The celebrity of chefs was near peak pre-pandemic and now when we’re all cooking at home and lusting after restaurant quality meals, the celebration of foodies is at an all-time high. How often do we catch ourselves listening to/watching/reaching about our favorite chefs? With front of house closed, professional kitchens are more open to us than ever before and I for one couldn’t be more excited.
In this month of love, we’re taking a minute to recognize a few of our favorite chefs and their go to ingredients.

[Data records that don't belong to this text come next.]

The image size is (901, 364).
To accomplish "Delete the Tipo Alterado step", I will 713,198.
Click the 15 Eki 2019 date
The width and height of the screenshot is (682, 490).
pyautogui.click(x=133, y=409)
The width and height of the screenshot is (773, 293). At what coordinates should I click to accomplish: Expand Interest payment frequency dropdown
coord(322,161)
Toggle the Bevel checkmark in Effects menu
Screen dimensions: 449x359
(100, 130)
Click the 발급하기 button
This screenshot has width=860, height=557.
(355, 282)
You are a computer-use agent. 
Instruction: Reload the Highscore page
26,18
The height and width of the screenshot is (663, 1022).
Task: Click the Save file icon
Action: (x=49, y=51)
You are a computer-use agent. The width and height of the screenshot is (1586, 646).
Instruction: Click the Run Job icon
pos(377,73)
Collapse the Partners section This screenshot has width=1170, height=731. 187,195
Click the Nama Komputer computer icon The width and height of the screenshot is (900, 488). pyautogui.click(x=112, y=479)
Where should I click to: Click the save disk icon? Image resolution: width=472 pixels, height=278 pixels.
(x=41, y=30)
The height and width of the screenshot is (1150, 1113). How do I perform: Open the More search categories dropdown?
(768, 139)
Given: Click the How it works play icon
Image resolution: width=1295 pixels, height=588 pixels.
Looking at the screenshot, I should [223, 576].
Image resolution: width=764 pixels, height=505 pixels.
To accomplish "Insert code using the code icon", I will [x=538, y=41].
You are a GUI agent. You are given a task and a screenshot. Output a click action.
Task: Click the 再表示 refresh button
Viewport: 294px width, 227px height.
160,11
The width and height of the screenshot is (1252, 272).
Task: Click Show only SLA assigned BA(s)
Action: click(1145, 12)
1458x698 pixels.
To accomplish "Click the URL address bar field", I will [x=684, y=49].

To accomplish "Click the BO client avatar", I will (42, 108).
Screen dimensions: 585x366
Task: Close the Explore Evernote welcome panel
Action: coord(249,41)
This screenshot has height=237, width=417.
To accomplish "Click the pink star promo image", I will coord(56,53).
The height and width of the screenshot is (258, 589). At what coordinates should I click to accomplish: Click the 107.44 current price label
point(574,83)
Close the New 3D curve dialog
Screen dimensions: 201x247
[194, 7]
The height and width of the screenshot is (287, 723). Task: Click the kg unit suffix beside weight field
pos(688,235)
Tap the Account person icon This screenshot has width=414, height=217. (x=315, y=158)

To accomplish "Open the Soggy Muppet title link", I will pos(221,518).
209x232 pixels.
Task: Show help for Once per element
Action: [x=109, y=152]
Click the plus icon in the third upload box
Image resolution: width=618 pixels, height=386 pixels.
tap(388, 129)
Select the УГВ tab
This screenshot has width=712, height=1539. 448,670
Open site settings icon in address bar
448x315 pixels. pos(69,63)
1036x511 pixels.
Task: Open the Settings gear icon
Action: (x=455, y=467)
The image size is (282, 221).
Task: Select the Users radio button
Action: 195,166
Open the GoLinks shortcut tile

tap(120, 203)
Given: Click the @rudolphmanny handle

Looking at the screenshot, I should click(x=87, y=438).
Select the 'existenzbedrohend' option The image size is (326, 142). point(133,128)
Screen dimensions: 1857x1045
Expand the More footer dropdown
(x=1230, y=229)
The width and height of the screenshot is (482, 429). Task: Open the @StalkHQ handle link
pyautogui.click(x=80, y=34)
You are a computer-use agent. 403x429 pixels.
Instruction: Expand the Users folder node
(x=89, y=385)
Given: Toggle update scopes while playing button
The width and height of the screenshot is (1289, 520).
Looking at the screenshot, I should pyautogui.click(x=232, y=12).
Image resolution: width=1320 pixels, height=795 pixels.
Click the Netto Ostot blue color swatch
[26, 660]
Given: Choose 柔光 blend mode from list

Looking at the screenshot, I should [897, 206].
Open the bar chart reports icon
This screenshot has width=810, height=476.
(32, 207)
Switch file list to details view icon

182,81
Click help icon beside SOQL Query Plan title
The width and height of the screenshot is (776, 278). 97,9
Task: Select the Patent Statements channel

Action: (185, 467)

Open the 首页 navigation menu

Known for recipes that run the gambit from adventurous to aspirational, Yotam Ottolenghi reminds us the importance of savoring process and patience in the kitchen. Elevated family food is the core of his cooking and it’s carried him into two London based restaurants and the homes of many thanks to his celebrated collection of cookbooks.
We especially love this article by Yotam published in the New York Times this summer. It tells the story of closing his test kitchen and bidding (a temporary) goodbye to his team of six. That team went home to locales near and far. The recipe development continued with feedback from the most honest of critics: Family.
Ottolenghi + SKORDO
Arguably the most followed millennial food author (she would hate that title), Alison Roman is the prickly big sister of my dreams. Did she get herself into some hot water this past spring, sure; Did she apologize for? In her own way. Has it affected her popularity? Undoubtedly. Alison briefly stepped back from the limelight only to come back bigger than ever with the help of Home Movies (her YouTube channel) and a weekly subscription newsletter that I recently joined and might be too excited about.
One-Pot Chicken Dinner
Alison Roman + SKORDO
- Ground Coriander
- Red Pepper Flakes (Aleppo, Gochugaru, Classic Crushed Red are all in her wheelhouse)
- Fennel Seed
- Tellicherry Peppercorns
Growing up in Maine, you hear stories of local kids who make it big and the highest praise is saved for folks who come home and do right by the towns that raised them. Those rare characters who leave a transformative mark on their formative landscapes, strengthening both the person and the place in the process.
Erin French did that. She built a restaurant whose scale mimics the intimacy of Maine’s Midcoast, whose menu is based on the weather and a style that honors the chef’s personal capacity. Erin’s work isn’t about introducing the masses to Freedom, ME; It’s about preserving the growers, makers and community whose grace allowed her to come home and keep going. The end result is a restaurant founded in grit and rooted in place.
Erin French + SKORDO
Erin recently asked SKORDO to be part of The Lost Kitchen Winter Market. Check out our recent blog post about this collaboration here: My Afternoon at The Lost Kitchen. These are a few of the ingredients Erin selected for the market
If you're a New York Times foodie, you know Melissa's cooking. She's a food writer, recipe developer and the #1 pusher of canned fish. There are 11 recipes involving anchovies in her latest book. As a fan of briny and boney bites, that seems like the perfect amount. Along with her affinity for fish, Melissa loves spices. She has four spice drawers in her New York City home kitchen. That's a lot of real estate for ingredients!
I'm a fan of Melissa's direct approach to writing recipes. Her voice is clear, best practices relayed and end preferred end results spelled out. She anticipates the needs of home cooks because she tests all her recipes at home.